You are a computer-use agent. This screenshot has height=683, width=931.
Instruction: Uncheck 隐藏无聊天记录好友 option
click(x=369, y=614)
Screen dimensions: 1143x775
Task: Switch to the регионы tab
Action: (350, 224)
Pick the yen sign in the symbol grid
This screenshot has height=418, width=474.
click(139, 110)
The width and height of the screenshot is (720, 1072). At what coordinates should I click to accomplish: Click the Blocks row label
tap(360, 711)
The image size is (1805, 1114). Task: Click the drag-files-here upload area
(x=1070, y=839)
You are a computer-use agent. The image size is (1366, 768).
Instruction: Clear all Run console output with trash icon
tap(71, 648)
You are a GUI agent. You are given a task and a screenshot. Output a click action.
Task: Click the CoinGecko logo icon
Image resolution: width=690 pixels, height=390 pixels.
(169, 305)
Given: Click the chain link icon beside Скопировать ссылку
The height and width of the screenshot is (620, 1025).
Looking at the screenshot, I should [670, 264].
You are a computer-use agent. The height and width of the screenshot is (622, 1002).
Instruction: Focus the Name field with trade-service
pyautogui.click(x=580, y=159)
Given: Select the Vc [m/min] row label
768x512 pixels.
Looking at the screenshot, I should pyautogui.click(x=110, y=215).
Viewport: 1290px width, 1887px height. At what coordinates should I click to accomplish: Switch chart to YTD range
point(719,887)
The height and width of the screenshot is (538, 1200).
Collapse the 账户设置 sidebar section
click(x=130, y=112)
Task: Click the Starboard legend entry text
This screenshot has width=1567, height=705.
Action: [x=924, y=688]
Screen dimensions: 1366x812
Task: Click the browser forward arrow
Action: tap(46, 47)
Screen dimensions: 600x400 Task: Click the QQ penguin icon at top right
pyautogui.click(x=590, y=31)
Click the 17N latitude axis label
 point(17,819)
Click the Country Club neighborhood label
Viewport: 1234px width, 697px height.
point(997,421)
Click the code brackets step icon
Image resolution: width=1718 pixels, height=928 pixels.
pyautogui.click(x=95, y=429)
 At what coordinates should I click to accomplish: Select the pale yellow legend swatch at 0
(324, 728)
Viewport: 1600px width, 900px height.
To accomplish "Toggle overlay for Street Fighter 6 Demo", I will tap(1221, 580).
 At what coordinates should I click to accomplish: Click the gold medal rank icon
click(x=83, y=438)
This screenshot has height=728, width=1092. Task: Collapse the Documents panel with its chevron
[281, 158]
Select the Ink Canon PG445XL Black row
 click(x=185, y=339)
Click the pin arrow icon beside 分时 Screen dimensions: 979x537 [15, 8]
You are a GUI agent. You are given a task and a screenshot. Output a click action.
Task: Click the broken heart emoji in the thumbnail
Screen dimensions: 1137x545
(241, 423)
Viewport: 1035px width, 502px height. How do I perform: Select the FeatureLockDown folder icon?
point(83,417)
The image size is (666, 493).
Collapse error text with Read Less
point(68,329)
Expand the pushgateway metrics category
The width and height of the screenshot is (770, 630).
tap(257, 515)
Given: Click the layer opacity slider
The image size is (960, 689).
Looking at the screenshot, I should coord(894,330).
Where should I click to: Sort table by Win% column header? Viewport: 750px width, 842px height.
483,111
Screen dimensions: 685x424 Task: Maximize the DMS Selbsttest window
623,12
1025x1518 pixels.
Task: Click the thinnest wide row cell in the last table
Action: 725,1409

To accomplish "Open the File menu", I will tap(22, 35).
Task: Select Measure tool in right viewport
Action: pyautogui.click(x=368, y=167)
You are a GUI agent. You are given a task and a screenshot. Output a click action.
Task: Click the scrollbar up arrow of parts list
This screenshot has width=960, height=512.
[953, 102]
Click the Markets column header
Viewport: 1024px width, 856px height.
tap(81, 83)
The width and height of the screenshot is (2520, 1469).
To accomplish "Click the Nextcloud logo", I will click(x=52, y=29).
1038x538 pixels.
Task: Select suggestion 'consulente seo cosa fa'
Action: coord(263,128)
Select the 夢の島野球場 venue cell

###

• Task objective
Go to the line in the material above that contains "768x512 pixels." and copy exactly from there through the line that contains "The image size is (666, 493).", stopping after it.

• Response for this exercise
768x512 pixels.
Looking at the screenshot, I should pyautogui.click(x=110, y=215).
Viewport: 1290px width, 1887px height. At what coordinates should I click to accomplish: Switch chart to YTD range
point(719,887)
The height and width of the screenshot is (538, 1200).
Collapse the 账户设置 sidebar section
click(x=130, y=112)
Task: Click the Starboard legend entry text
This screenshot has width=1567, height=705.
Action: [x=924, y=688]
Screen dimensions: 1366x812
Task: Click the browser forward arrow
Action: tap(46, 47)
Screen dimensions: 600x400 Task: Click the QQ penguin icon at top right
pyautogui.click(x=590, y=31)
Click the 17N latitude axis label
 point(17,819)
Click the Country Club neighborhood label
Viewport: 1234px width, 697px height.
point(997,421)
Click the code brackets step icon
Image resolution: width=1718 pixels, height=928 pixels.
pyautogui.click(x=95, y=429)
 At what coordinates should I click to accomplish: Select the pale yellow legend swatch at 0
(324, 728)
Viewport: 1600px width, 900px height.
To accomplish "Toggle overlay for Street Fighter 6 Demo", I will tap(1221, 580).
 At what coordinates should I click to accomplish: Click the gold medal rank icon
click(x=83, y=438)
This screenshot has height=728, width=1092. Task: Collapse the Documents panel with its chevron
[281, 158]
Select the Ink Canon PG445XL Black row
 click(x=185, y=339)
Click the pin arrow icon beside 分时 Screen dimensions: 979x537 [15, 8]
You are a GUI agent. You are given a task and a screenshot. Output a click action.
Task: Click the broken heart emoji in the thumbnail
Screen dimensions: 1137x545
(241, 423)
Viewport: 1035px width, 502px height. How do I perform: Select the FeatureLockDown folder icon?
point(83,417)
The image size is (666, 493).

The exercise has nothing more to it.